The final part of the review considers the potential of senotherapies in the context of addressing AMD.
Age-related macular degeneration (AMD), a degenerative disease in the central macula area of the neuroretina and the supporting retinal pigment epithelium, is the most common cause of vision loss in the elderly. Although advances have been made, treatment to prevent the progressive degeneration is lacking. Besides the association of innate immune pathway genes with AMD susceptibility, environmental stress- and cellular senescence-induced alterations in pathways such as metabolic functions and inflammatory responses are also implicated in the pathophysiology of AMD. Cellular senescence is an adaptive cell process in response to noxious stimuli in both mitotic and postmitotic cells, activated by tumor suppressor proteins and prosecuted via an inflammatory secretome. In addition to physiological roles in embryogenesis and tissue regeneration, cellular senescence is augmented with age and contributes to a variety of age-related chronic conditions. Accumulation of senescent cells accompanied by an impairment in the immune-mediated elimination mechanisms results in increased frequency of senescent cells, termed “chronic” senescence. Age-associated senescent cells exhibit abnormal metabolism, increased generation of reactive oxygen species, and a heightened senescence-associated secretory phenotype that nurture a proinflammatory milieu detrimental to neighboring cells. Senescent changes in various retinal and choroidal tissue cells including the retinal pigment epithelium, microglia, neurons, and endothelial cells, contemporaneous with systemic immune aging in both innate and adaptive cells, have emerged as important contributors to the onset and development of AMD. The repertoire of senotherapeutic strategies such as senolytics, senomorphics, cell cycle regulation, and restoring cell homeostasis targeted both at tissue and systemic levels is expanding with the potential to treat a spectrum of age-related diseases, including AMD.

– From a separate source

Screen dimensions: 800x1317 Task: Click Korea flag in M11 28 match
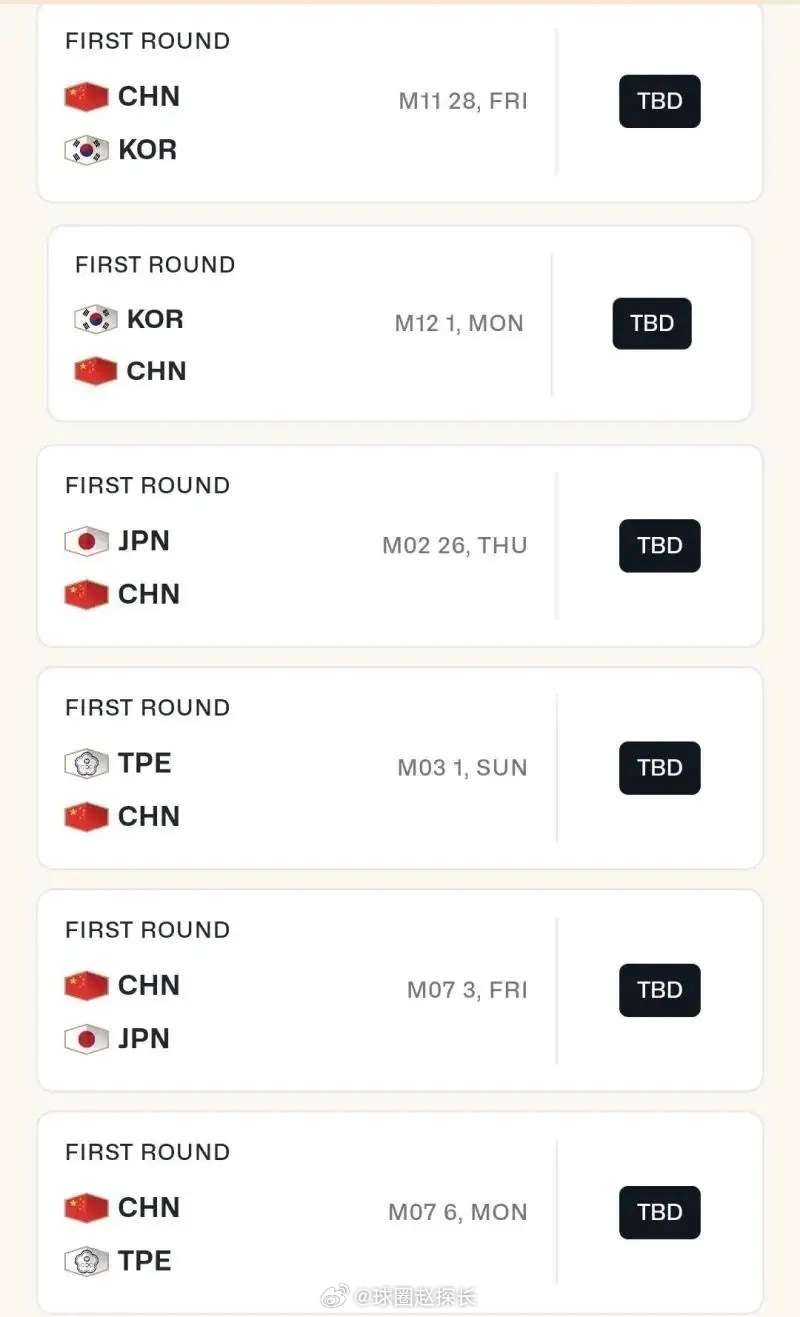pyautogui.click(x=86, y=150)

Age-related macular degeneration and a wide range of age-related diseases could potentially be ameroliated by senotherapies. Right now, there are several companies developing senotherapies poised to enter human trials this year; UNITY Biotechnology is already in trials for diabetic macular edema, another age-related visual condition supported by senescent cells, with its senolytic candidate UBX1325.
UBX1325 is also being evaluated for its potential to treat other age-related diseases of the eye, including age-related macular degeneration and proliferative diabetic retinopathy. We anticipate that initial data from this trial could be announced later this year, and we are keeping our fingers crossed that the results will be positive for UNITY this time.
 Lee, K. S., Lin, S., Copland, D. A., Dick, A. D., & Liu, J. (2021). Cellular senescence in the aging retina and developments of senotherapies for age-related macular degeneration. Journal of Neuroinflammation, 18(1), 1-17.